How do I help my father-in-law stay at home?

Codygma, if you feel that your husband's Dad shouldn't be moved to memory care, why not offer to take in Dad and care for him yourself. Then and only then will you realize it isn't an easy task. Memory issues never get better, only worse. It is always best to relocate a love one while they can still learn their way around a new "home", learn the Staff, and make new friends.

I see from your profile that your husband's Dad is in his 90's. Of course, he doesn't want to move. He grew up in an era where the elderly with memory issues were placed in asylums. Dad-in-law has no idea that Assisted Living/Memory Care are more like hotels in today's world.

Who has Medical Power of Attorney for Dad-in-law? It is up to that person to make the final decision. And if Dad-in-law refuses to a point of no return, then the family usually has to wait for a medical emergency, 911, hospital, rehab, then memory care. In the mean time, your brother-in-law is becoming more physically and emotionally exhausted.

If the parents-in-law can budget the cost, both parents can go into a community that has Independent Living for Mom-in-law [with a Staff that is there to help her if she needs help], and Memory Care living for Dad-in-law. Mom can visit her husband as much as she wants, but then can walk back to her apartment to rest up for the next day.

Folks with memory issues can do what is called "showtiming" where if they have visitors they can present themselves as quite normal. It has always baffled science how one can do that. But once the visitor leaves, then the memory issues return quickly.

I don't like your SIL's approach, either. And I don't think you'd find it in any best practice guidelines, come to that.

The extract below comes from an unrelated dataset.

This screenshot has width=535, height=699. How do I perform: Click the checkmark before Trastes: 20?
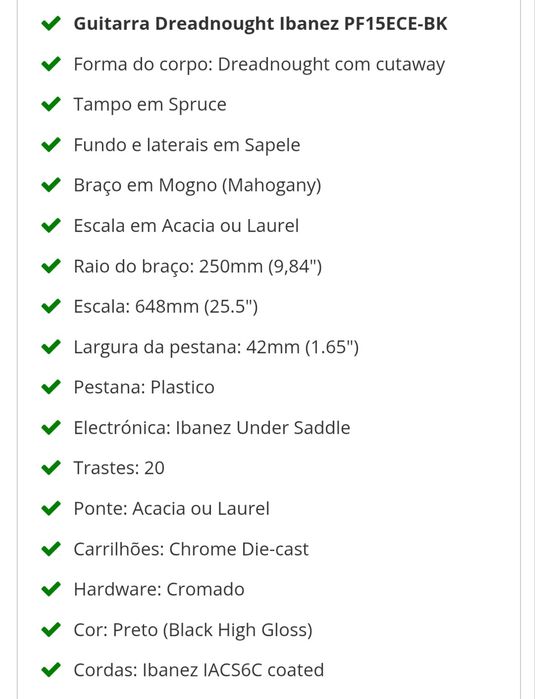[51, 468]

But, what you should do is stop assuming that she is wrong about the end goal. Sounds to me like she might be completely right about that; not least because Memory Care Units conduct their own assessments so I think it's unlikely there hasn't been professional input. Where are you getting your information about what's been done or arranged? For example, what's this point about the Nursing Home's believing that he's consented to the MCU?

Your FIL wants to stay home. He is living at home with his wife and his son. The wife and son are unable to persuade him to bathe or to accept personal care, and the son "doesn't want to fight with him" about it. There is a big elephant hiding between those lines, you know. What has your MIL said about how she feels? What do you think is the impact on her of your FIL's condition? If she is going along with SIL's plan, that says to me that MIL is really struggling and needs a way forward.

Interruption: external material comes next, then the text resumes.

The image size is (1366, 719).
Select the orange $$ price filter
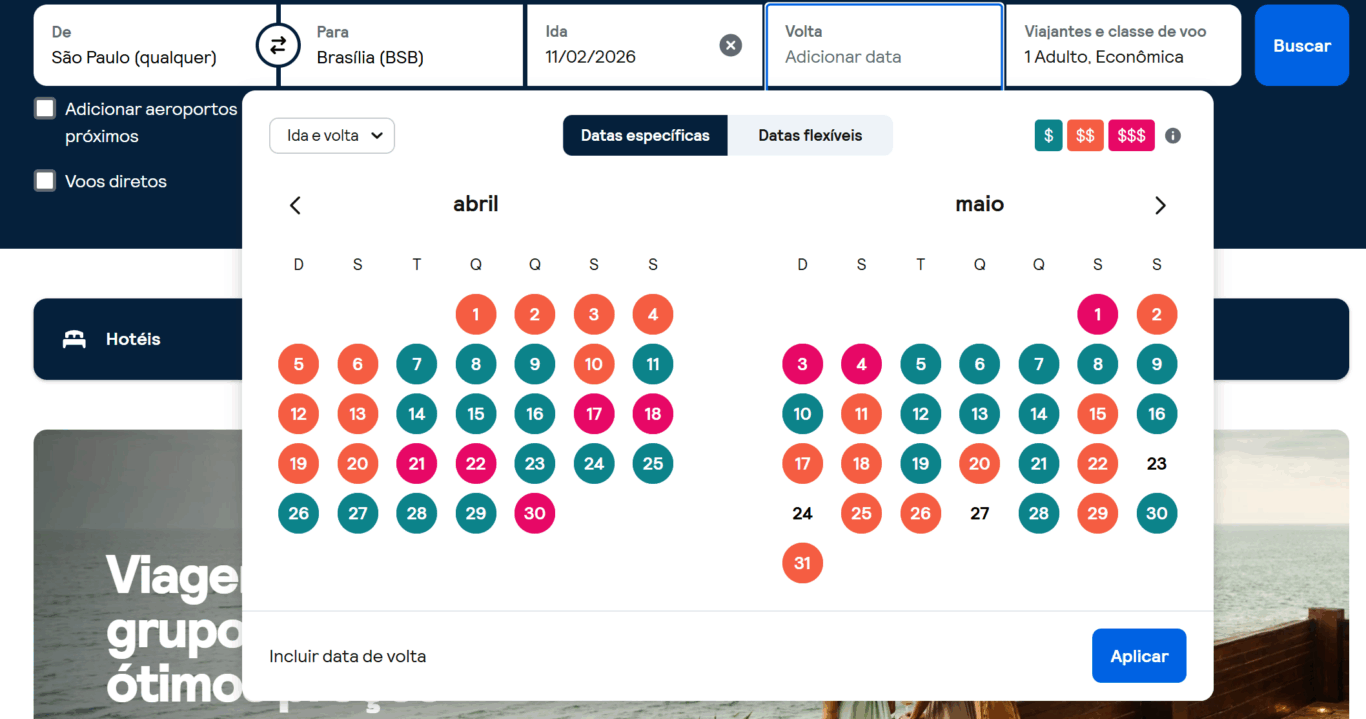pos(1085,135)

Your DH has checked out. The resident BIL is... I mean this sympathetically... a bit of a chocolate teapot. Credit where it's due, at least your SIL is trying to *do* something about the situation. Also: she has the necessary authorities. She doesn't need guardianship as well.

So. The remaining issue, as you say, is the how to get this done. What do we mean by drugging him? What do we mean by lying to him? And what is your better idea?

You say he's not that bad... you might change your mind if you were there overnight, for example.

If you want to help your FIL, the best thing to do is get on board and help. How about offering to accompany him on moving day? You could provide a comforting presence and keep his attention off the disruption going on around him.

What it comes down to is this. If your FIL's dementia makes him eligible for Memory Care, then although his wishes remain important and you should continue to listen to him you cannot rely on his judgement, which is by definition seriously impaired. His wanting to stay home does not in itself make that possible; and there is your MIL's wellbeing to consider as well as his.

Not your circus, not your monkeys. Stay out of it.

Two children want him in memory care, and your husband doesn't care. He's their father, after all. Memory care isn't a bad thing!

I agree with CTTN55. Don’t get involved and just let them handle it. You really have no power to say anything. If you are not there 24/7, you dont know for sure what is truly going on.

Support your husband in this and don’t get involved.

I have to agree. Let your in-laws handle it.

If Dad is 90 MIL must be close in age. I doubt is she will be able to handle what comes with Dementia/ALZ. This is not a mental illness its a neurological one. He is no longer able to reason if he cannot be talked into getting a bath. This will only get worse. Its better to get him in Memory care now instead of later. An apt may be easier for Mom to care for. Your SIL has full authority to make decisions for her parents as the POA. Guardianship only comes in if someone is contesting a POA or POA cannot be assigned cause the person is found incompetent to do so.

Its not easy to care for someone with Dementia/Alz. The desease is unpridictable. They get like toddlers. Some get violent. I was the POA for ,y Mom. My brothers chose to have little imput. I made all the decisions. Its not an easy job. You hope your decisions are the correct ones. You are responsible for the finances and medical. Your husband seems to be letting his sister handle it all. I think stepping back is a good idea. Your input may not be appreciated. SIL is probably under stress just having to make these decisions.

I just want to be clear it is the ethical issue of giving him drugs and taking him to a home, while telling the home he is coming there on his own...not having him evaluated by a mental health doctor, not having guardianship, and not being straight with nursing home...It is deceit and lies upon lies upon lies. It is much harder to help than to just stay out of it.